Work required
Please gather every line of the material below that contains the word "will".

Supplied data
------

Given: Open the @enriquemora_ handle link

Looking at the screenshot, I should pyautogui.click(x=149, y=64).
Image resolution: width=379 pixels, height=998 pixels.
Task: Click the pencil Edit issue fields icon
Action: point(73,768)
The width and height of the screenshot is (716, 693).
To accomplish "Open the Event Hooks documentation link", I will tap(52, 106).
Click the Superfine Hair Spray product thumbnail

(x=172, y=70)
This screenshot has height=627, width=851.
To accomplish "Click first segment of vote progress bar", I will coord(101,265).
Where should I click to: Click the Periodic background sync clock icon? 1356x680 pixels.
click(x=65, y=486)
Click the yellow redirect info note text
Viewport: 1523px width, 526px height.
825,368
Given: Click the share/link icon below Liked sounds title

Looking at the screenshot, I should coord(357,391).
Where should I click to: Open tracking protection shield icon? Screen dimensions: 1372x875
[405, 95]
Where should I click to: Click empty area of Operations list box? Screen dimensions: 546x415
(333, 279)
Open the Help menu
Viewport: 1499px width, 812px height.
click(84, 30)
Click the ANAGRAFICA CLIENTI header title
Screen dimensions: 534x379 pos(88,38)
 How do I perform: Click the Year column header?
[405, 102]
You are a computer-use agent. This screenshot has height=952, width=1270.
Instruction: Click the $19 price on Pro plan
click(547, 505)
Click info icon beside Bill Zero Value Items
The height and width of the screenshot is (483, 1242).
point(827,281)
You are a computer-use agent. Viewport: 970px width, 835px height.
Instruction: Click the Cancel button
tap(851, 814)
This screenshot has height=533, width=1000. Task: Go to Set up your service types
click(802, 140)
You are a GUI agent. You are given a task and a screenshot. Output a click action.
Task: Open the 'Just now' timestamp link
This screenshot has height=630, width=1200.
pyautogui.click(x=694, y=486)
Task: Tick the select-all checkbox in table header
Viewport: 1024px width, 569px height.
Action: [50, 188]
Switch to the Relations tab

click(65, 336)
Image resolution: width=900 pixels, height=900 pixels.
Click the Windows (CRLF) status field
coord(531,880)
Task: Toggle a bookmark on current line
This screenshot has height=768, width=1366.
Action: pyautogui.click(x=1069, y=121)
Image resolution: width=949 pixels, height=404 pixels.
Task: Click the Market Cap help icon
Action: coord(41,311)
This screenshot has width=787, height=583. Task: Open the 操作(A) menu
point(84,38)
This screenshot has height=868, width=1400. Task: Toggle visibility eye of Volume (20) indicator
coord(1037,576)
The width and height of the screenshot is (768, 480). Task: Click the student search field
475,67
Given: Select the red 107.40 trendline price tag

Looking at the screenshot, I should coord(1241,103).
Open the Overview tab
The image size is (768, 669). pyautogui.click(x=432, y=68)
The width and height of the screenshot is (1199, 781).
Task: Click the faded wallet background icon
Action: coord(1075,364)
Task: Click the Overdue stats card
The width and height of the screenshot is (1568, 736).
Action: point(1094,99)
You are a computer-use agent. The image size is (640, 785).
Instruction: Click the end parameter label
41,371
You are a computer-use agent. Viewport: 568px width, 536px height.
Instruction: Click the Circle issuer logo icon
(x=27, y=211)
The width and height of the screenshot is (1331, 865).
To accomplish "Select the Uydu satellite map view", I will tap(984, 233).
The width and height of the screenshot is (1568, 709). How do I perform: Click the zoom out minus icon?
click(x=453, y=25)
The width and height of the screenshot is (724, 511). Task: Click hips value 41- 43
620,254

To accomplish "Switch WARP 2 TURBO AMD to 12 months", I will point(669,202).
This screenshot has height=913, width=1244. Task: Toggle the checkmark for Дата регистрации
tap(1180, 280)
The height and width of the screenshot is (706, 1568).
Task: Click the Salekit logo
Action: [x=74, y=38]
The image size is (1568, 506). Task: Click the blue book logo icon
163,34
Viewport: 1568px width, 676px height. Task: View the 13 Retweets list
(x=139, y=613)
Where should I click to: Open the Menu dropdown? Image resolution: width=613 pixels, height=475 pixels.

------

Worked answer
To accomplish "Open the Event Hooks documentation link", I will tap(52, 106).
To accomplish "Click first segment of vote progress bar", I will coord(101,265).
To accomplish "Select the Uydu satellite map view", I will tap(984, 233).
To accomplish "Switch WARP 2 TURBO AMD to 12 months", I will point(669,202).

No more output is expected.